• TASK PROMPT
Copy the data below exactly as it appears, but leave out the pictures.

• DATA RECORDS

####################

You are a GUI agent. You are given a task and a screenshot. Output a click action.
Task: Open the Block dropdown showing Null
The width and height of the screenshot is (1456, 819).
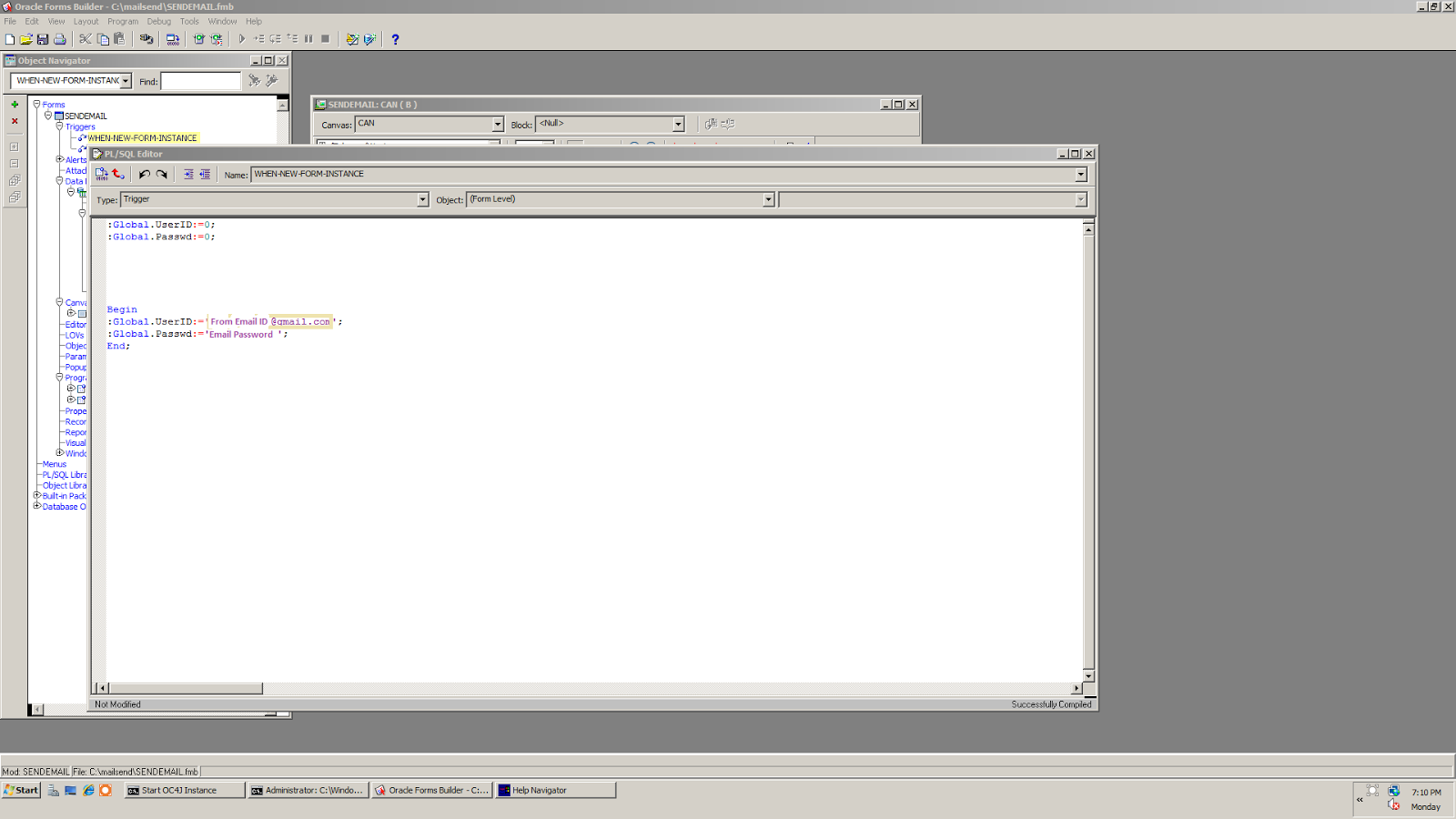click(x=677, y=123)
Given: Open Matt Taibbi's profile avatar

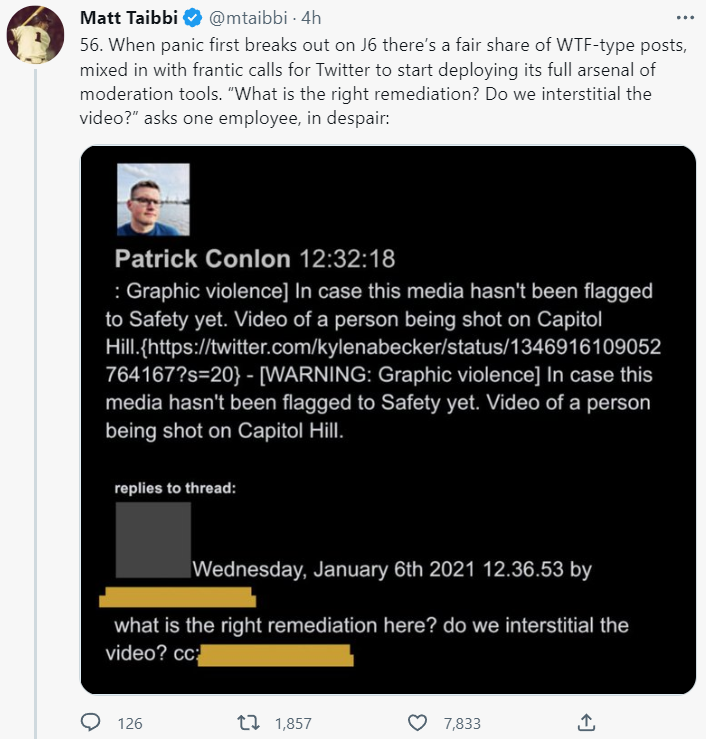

####################

• EXERCISE SOLUTION
You are a GUI agent. You are given a task and a screenshot. Output a click action.
Task: Open the Block dropdown showing Null
The width and height of the screenshot is (1456, 819).
click(x=677, y=123)
Given: Open Matt Taibbi's profile avatar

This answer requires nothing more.